_Exercise:_
Reproduce the listing below, swapping each occurrence of "screenshot" for "screen capture" and leaving everything else unchanged.
* start Extracted material *
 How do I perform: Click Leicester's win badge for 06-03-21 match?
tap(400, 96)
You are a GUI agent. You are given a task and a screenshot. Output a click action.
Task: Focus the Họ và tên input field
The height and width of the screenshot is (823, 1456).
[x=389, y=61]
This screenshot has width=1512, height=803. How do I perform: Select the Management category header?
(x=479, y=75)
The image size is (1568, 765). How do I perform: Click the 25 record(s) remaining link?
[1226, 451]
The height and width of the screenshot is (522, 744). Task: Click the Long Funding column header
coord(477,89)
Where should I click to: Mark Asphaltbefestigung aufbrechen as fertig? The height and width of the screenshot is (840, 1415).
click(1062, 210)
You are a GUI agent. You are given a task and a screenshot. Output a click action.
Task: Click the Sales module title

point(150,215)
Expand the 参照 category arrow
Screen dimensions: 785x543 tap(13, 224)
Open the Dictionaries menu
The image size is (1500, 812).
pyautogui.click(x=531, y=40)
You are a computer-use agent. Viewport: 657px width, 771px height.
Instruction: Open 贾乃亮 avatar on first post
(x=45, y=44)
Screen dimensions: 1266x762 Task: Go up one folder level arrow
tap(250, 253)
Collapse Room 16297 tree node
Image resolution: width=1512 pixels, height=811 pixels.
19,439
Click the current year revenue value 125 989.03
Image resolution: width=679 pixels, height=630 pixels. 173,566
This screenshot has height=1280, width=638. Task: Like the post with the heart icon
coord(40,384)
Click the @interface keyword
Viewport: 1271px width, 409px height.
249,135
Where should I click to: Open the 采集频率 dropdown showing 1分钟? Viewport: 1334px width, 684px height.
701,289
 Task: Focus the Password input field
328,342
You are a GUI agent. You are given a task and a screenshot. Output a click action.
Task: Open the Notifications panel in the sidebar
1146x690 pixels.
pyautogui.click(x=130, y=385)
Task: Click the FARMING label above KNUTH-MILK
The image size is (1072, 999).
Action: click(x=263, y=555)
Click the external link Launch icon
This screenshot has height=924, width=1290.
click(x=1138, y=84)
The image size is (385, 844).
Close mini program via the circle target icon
* end Extracted material *
_Task result:_
 How do I perform: Click Leicester's win badge for 06-03-21 match?
tap(400, 96)
You are a GUI agent. You are given a task and a screen capture. Output a click action.
Task: Focus the Họ và tên input field
The height and width of the screen capture is (823, 1456).
[x=389, y=61]
This screen capture has width=1512, height=803. How do I perform: Select the Management category header?
(x=479, y=75)
The image size is (1568, 765). How do I perform: Click the 25 record(s) remaining link?
[1226, 451]
The height and width of the screen capture is (522, 744). Task: Click the Long Funding column header
coord(477,89)
Where should I click to: Mark Asphaltbefestigung aufbrechen as fertig? The height and width of the screen capture is (840, 1415).
click(1062, 210)
You are a GUI agent. You are given a task and a screen capture. Output a click action.
Task: Click the Sales module title

point(150,215)
Expand the 参照 category arrow
Screen dimensions: 785x543 tap(13, 224)
Open the Dictionaries menu
The image size is (1500, 812).
pyautogui.click(x=531, y=40)
You are a computer-use agent. Viewport: 657px width, 771px height.
Instruction: Open 贾乃亮 avatar on first post
(x=45, y=44)
Screen dimensions: 1266x762 Task: Go up one folder level arrow
tap(250, 253)
Collapse Room 16297 tree node
Image resolution: width=1512 pixels, height=811 pixels.
19,439
Click the current year revenue value 125 989.03
Image resolution: width=679 pixels, height=630 pixels. 173,566
This screen capture has height=1280, width=638. Task: Like the post with the heart icon
coord(40,384)
Click the @interface keyword
Viewport: 1271px width, 409px height.
249,135
Where should I click to: Open the 采集频率 dropdown showing 1分钟? Viewport: 1334px width, 684px height.
701,289
 Task: Focus the Password input field
328,342
You are a GUI agent. You are given a task and a screen capture. Output a click action.
Task: Open the Notifications panel in the sidebar
1146x690 pixels.
pyautogui.click(x=130, y=385)
Task: Click the FARMING label above KNUTH-MILK
The image size is (1072, 999).
Action: click(x=263, y=555)
Click the external link Launch icon
This screen capture has height=924, width=1290.
click(x=1138, y=84)
The image size is (385, 844).
Close mini program via the circle target icon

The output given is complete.